-- Provided material start --

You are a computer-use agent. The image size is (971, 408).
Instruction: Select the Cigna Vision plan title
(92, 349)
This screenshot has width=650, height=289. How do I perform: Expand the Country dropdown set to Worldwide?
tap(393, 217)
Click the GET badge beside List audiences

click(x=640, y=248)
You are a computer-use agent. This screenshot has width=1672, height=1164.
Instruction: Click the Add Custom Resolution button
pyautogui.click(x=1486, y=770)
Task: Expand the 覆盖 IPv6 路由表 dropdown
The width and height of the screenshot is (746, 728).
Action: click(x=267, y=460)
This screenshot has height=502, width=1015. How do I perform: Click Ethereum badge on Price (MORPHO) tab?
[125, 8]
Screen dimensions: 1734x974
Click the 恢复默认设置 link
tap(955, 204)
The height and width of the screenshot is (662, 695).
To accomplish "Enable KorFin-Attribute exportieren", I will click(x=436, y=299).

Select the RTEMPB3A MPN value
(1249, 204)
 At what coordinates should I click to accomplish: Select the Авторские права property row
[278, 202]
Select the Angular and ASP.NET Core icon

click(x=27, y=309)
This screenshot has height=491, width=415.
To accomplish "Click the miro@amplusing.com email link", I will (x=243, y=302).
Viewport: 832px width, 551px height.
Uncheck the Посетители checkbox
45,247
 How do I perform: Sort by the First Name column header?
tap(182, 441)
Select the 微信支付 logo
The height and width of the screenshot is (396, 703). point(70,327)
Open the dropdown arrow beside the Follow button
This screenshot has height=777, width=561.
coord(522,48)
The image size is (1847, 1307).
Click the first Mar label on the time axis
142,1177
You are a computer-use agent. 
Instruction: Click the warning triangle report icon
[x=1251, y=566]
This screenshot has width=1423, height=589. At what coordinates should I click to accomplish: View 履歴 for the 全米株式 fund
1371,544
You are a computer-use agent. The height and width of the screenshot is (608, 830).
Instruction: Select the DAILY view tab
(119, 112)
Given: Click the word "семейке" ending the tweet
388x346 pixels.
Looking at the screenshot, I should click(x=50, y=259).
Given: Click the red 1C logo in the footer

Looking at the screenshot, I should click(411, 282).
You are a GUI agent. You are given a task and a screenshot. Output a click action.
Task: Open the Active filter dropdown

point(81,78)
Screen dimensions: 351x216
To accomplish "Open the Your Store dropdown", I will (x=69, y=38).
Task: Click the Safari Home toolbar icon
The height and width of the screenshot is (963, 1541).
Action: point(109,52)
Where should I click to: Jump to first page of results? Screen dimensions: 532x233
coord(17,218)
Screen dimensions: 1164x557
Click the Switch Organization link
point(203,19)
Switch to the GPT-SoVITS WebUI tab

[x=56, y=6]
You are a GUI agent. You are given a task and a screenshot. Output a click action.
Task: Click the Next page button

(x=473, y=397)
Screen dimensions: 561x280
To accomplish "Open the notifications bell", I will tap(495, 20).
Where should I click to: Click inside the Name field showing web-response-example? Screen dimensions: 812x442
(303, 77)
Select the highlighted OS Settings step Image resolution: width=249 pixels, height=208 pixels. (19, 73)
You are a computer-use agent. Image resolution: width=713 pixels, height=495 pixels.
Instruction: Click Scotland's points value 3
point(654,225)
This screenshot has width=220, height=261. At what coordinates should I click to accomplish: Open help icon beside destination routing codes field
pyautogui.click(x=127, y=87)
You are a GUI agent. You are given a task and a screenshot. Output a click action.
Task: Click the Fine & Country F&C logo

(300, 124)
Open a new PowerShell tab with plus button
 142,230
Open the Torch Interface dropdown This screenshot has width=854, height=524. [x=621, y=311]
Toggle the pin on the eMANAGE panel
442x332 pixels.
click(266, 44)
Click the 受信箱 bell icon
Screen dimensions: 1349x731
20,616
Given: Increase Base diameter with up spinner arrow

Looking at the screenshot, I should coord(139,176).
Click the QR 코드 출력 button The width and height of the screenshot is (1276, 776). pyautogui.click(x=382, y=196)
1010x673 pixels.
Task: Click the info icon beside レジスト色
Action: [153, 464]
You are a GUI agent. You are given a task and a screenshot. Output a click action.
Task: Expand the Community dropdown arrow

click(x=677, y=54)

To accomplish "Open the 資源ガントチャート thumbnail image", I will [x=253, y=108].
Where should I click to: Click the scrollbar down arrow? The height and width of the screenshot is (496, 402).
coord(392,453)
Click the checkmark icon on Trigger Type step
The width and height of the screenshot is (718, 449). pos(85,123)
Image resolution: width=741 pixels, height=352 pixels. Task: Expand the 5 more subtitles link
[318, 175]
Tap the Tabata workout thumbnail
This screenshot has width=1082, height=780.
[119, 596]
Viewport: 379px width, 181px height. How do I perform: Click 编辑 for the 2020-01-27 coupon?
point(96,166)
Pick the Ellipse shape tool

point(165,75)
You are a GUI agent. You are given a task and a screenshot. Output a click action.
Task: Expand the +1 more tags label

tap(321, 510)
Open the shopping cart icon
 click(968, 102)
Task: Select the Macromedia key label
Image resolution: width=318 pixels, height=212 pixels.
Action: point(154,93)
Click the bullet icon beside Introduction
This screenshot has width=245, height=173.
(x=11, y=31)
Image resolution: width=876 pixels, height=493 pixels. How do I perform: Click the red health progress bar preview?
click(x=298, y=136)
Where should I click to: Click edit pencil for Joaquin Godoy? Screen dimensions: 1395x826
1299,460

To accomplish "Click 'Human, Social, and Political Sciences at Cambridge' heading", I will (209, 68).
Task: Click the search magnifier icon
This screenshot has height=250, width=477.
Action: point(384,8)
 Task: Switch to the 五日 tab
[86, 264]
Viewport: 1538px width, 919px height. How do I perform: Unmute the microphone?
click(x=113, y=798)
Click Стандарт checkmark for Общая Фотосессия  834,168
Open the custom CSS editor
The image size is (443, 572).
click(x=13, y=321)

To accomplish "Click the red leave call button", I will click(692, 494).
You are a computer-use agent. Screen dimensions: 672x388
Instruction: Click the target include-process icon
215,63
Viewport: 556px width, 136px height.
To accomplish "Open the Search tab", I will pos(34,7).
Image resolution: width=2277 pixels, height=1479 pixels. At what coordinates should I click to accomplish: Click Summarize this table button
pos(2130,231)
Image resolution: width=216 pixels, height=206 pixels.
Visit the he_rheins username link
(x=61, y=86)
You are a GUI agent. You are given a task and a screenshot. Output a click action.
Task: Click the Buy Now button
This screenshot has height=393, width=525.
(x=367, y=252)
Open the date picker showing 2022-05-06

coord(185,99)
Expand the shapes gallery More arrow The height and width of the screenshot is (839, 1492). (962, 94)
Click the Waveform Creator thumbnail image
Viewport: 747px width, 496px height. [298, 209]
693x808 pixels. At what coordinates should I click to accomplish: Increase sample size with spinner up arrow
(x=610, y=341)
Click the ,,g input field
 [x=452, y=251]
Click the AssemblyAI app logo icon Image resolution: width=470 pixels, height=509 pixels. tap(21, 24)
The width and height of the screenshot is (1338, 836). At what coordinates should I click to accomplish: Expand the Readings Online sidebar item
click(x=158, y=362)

-- Provided material end --

What to produce -
Scale the click coordinates in the answers of the records by 1.4, rounding each to a whole number with halves rounded up, and write the stretch from the line containing "will click(692, 494)." through the line containing "I will pos(34,7)." again in full, requests included. Leave every other number unchanged and give only these lines.

Answer below -
To accomplish "Click the red leave call button", I will click(969, 692).
You are a computer-use agent. Screen dimensions: 672x388
Instruction: Click the target include-process icon
301,88
Viewport: 556px width, 136px height.
To accomplish "Open the Search tab", I will pos(48,10).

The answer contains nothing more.